Difficult to say whether the remaining parts of Belle & Sebastian were going to attract the same crowd a few years on.  It is a cleaner sounding album, piano, simple rhythmic guitar, and Murdoch’s trademark vocals.  This is the band embracing a modern approach to their sound for sure. ‘The Party Line’ is where it is at. But it is ‘Nobody’s Empire’ for sure.

BAIO – “The Names”

Impressive effort by the Vampire Weekend bass player, Chirs Baio’s ‘The Names” is like Jamie XX remixing Beirut’s latest, and it is an interesting listen. The acoustic versions of ‘Sister of Pearl’ and ‘Needs’ are wonderfully adapted.  Expecting to see the name on a good few festival line ups in Summer 2016.

SOAK – “Before We Forgot How To Dream”

Mercury Prize nominee, SOAK, is Groningen bound in January.
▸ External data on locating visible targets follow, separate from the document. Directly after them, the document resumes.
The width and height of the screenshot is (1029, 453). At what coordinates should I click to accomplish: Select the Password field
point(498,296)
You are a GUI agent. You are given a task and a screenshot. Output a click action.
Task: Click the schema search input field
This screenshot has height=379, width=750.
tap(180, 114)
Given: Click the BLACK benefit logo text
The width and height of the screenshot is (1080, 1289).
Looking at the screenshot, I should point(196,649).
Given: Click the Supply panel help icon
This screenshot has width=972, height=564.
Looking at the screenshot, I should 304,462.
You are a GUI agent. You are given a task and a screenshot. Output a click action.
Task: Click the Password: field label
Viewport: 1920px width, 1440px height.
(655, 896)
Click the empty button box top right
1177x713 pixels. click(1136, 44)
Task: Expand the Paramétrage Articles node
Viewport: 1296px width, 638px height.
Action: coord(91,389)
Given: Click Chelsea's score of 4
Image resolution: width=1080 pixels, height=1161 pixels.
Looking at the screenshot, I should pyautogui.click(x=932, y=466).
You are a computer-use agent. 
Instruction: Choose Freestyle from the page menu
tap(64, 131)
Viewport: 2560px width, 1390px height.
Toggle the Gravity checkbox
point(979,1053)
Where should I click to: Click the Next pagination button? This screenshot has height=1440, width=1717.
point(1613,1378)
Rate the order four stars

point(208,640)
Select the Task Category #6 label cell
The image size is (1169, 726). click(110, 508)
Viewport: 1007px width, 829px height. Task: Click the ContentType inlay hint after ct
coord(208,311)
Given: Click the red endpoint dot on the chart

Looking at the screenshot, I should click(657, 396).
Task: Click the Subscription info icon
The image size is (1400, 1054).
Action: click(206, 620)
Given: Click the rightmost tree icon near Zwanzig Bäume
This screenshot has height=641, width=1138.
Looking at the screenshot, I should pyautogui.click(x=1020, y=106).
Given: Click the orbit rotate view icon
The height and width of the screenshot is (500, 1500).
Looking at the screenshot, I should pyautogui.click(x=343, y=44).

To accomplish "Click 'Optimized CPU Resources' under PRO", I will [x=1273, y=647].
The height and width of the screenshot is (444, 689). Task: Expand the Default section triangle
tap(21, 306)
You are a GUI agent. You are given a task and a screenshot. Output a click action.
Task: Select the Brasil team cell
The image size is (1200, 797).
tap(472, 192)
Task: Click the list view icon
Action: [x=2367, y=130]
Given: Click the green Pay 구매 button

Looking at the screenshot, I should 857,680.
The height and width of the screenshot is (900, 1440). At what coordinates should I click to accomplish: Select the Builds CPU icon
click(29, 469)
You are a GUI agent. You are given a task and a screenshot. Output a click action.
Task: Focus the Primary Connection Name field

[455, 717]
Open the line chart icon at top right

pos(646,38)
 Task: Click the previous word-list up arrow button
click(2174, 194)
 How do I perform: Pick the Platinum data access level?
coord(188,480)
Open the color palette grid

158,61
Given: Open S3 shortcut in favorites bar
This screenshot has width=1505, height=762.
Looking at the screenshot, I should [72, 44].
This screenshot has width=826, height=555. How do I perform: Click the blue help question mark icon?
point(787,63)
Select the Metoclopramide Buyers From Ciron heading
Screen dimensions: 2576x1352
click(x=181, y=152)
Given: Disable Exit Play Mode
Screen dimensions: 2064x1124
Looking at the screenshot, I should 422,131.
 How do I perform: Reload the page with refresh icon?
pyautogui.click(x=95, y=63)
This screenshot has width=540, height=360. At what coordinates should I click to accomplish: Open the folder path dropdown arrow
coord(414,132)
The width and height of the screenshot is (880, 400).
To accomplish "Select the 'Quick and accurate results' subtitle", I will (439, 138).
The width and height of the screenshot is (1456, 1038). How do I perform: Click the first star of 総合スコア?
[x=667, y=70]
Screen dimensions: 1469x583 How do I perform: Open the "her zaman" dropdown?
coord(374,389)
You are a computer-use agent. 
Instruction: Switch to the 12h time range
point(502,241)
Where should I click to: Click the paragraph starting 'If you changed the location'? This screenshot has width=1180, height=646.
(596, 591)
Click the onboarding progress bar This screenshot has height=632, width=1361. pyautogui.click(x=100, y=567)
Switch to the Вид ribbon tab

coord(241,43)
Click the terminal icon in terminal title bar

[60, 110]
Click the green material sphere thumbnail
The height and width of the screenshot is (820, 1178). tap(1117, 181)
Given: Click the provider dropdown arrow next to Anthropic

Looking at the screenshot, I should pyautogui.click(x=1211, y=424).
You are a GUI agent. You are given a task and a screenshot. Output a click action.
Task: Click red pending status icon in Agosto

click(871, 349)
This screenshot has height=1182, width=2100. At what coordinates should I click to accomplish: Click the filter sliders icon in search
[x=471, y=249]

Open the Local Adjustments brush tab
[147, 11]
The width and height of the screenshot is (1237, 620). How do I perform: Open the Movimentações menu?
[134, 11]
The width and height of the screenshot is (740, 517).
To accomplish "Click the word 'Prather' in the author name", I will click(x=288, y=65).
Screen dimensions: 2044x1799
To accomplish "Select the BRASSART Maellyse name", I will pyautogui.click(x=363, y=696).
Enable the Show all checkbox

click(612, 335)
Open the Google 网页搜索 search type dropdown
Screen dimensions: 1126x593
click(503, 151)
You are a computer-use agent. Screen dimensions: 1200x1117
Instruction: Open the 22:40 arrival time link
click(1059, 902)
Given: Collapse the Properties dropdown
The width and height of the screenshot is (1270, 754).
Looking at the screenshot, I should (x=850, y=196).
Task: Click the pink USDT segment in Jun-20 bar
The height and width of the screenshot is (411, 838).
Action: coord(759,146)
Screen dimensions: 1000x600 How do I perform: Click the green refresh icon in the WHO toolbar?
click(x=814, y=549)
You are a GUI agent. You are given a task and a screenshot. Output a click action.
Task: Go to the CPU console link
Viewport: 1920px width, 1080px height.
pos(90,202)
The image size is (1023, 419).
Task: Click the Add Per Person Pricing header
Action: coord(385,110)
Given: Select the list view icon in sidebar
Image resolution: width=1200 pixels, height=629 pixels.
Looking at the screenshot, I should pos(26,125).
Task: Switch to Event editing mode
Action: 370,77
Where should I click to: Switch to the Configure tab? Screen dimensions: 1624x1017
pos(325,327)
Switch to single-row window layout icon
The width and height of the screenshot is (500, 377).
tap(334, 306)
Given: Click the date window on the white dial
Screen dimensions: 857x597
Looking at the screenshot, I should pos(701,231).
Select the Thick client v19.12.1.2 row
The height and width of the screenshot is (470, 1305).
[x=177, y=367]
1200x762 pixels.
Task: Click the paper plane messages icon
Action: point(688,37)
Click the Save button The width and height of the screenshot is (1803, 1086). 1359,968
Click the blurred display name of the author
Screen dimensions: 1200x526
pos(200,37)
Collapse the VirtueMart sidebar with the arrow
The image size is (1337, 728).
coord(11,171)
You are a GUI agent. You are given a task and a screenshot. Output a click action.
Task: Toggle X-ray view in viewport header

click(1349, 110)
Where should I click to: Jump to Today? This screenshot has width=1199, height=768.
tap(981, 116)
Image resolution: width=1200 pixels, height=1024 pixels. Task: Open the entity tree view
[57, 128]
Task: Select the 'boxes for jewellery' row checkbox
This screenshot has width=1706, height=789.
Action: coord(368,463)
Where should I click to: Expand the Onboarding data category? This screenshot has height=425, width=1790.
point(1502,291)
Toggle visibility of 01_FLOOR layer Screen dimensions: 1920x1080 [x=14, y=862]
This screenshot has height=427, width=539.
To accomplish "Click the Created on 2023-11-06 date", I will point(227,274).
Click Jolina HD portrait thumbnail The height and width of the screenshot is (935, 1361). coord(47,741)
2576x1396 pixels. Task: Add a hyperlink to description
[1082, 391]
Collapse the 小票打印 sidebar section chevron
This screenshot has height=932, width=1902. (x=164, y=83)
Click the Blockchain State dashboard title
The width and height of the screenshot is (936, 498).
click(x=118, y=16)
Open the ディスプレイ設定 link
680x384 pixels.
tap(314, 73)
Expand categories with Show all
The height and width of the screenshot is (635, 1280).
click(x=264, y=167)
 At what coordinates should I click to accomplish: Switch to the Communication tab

Tipped for a big 2016, the album is one that is gathering momentum.  A blend of acoustic electronica, it really has been a year for that sound. ‘B a Nobody’ and ‘Sea Creatures’ will ease you in, after that the album is good start for the Northern Irish songwriter.

Spector – “Moth Boys”

Surprisingly, Spector missed out on a lot end of year lists.  This is one of the best of 2015 for sure.  Sounding like Joy Division and almost a lyrical tribute to Phil Lynott’s ‘Old Town’, “Moth Boys” is absolutely worth a listen.  Handful of tracks are worth a repeat, but best to go with ‘All the Sad Young Men’ and ‘Bad Boyfriend’.

Villagers – “Darling Arithmetic”

As we await the live album in 2016, Conor O’Brien can be truly proud of his accomplishments this year.  A rather sombre album lyrically, the arrangements are exquisite in “Darling Arithmetic”.  ‘Hot Scary Summer’ is heartbreaking, ‘Courage’ is recovering, and ‘Everything I Am Is Yours’ is opening those wounds again. Tender from the former Choice Music Prize winner.